The European Commission adopted what it calls a 'Tech Sovereignty Package' on June 3, a set of four legislative instruments designed to reduce the European Union's dependence on non-European digital technology, which currently exceeds 80 per cent across cloud computing, semiconductors, and digital services.
The package has four components: the Cloud and AI Development Act, Chips Act 2.0, an EU Open Source Strategy, and a Strategic Roadmap for Digitalisation and AI in Energy.
The Cloud and AI Development Act is the most ambitious piece. It establishes four assurance levels for cloud infrastructure, with the highest tiers requiring that data be processed and stored within the EU, and that providers demonstrate independence from oversight by third-country governments. It also targets a tripling of EU data centre capacity within five to seven years.

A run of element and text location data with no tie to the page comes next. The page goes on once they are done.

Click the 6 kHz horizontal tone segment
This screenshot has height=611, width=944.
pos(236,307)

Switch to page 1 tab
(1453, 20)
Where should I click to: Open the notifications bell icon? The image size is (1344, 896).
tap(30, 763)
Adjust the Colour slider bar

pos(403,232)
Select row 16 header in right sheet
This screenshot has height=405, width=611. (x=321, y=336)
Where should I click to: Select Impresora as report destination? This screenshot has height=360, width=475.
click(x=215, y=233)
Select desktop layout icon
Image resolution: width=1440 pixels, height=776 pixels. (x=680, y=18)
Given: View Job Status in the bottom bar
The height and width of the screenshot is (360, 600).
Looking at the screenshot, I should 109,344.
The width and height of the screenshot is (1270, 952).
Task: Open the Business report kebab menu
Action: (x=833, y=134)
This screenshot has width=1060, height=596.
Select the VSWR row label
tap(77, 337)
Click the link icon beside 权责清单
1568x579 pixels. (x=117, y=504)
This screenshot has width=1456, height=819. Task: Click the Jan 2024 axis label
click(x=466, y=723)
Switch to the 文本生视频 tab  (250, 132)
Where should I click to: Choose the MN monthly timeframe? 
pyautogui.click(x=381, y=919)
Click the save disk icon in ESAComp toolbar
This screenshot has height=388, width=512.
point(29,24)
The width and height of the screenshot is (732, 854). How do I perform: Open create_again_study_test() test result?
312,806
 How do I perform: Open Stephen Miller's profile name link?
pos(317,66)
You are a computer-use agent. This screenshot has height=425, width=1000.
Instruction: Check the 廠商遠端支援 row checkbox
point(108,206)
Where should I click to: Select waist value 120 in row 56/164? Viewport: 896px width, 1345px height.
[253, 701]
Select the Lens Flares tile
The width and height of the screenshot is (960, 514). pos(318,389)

Chips Act 2.0 extends the original Chips Act adopted in 2023, increasing ambitions for European semiconductor manufacturing to reduce reliance on Asian supply chains, a vulnerability the COVID-19 pandemic and geopolitical tensions with China brought into sharp focus.
The package now passes to the European Parliament and Council for legislative process. It is not expected to be finalised before the end of 2027.
The proposals directly target American hyperscalers, including AWS, Microsoft Azure, and Google Cloud, which collectively hold the majority of European enterprise cloud market share. Chinese hardware suppliers in the networking and chip sectors are also in scope.
The package is the most aggressive assertion by any major economy of control over its digital infrastructure.